And then Cyr said something completely unexpected: "You set goals, and I've never truly achieved any goal that I've ever set, believe it or not."
How could this be possible for a man who has won more than anyone else in the last half-dozen years, for a man who has won championships on two wheels and four, on dirt and asphalt, and has competed successfully virtually everywhere?
"I tend to set fairly high goals, and I believe your goals should be high enough where you don't achieve them," he said. "What do you do after you achieve a goal? The project is done. So if you want to continue on with anything in life, anything that you love, I believe you always set your true ambition just above your likelyhood or ability.
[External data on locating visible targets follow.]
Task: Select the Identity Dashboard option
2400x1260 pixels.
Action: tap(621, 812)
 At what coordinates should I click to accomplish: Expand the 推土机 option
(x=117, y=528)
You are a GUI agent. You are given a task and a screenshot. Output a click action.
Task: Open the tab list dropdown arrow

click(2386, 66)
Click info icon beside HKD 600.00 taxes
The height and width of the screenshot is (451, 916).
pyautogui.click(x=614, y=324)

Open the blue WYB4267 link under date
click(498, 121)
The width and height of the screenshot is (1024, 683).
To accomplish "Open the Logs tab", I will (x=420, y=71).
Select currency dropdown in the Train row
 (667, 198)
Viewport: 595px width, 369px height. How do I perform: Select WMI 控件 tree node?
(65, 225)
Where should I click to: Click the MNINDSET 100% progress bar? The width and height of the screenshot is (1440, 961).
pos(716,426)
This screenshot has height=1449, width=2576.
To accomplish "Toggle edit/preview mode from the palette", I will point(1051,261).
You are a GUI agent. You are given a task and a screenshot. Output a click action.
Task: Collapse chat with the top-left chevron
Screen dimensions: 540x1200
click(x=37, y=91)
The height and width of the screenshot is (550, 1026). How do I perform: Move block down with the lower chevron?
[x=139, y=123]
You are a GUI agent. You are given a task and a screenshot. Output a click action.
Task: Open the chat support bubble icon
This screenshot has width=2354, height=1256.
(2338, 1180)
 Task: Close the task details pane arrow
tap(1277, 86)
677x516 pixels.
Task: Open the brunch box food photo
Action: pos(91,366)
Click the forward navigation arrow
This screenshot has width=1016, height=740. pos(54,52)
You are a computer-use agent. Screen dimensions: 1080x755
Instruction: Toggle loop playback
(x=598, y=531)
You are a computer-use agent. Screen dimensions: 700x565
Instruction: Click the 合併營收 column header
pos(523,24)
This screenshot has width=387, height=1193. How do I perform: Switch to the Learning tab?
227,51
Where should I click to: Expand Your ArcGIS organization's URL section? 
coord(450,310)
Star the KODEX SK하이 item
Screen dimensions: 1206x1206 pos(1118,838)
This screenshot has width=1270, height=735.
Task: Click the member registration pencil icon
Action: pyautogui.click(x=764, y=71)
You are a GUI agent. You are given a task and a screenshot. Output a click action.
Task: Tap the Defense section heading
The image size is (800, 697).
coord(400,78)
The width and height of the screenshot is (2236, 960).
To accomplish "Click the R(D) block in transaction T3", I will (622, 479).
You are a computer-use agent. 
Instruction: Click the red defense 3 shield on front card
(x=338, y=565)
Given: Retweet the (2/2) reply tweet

That way you can carry through, that's how you can win more than one championship, that's how you keep going. The novelty (of winning ACT races and titles) had worn off, and it was just time for something different, something to inject a little bit more excitement into my life. That's how the Modified happened, I was looking to make my job harder. And I did, just seeking satisfaction. It's kind of complicated, but it's not. Just looking to mix things up, add a little bit of excitement, create desire once again. I like an electric atmosphere, I like for things to be not so much black-and-white but a little bit more adventurous. That's all I was seeking, and once you start doing different things it opens up different opportunities."
So how long is Jean-Paul Cyr going to be seeking adventure at Thunder Road or in the desert? Are his days of ACT dominance over?
"Would I like to win eight ACT championships? Sure, but it's not going to be this year," he said with a laugh. "For me it's a learning-charge-your-battery-focus-on-Thunder-Road-race-the-Baja-and-not-get-killed-type of year."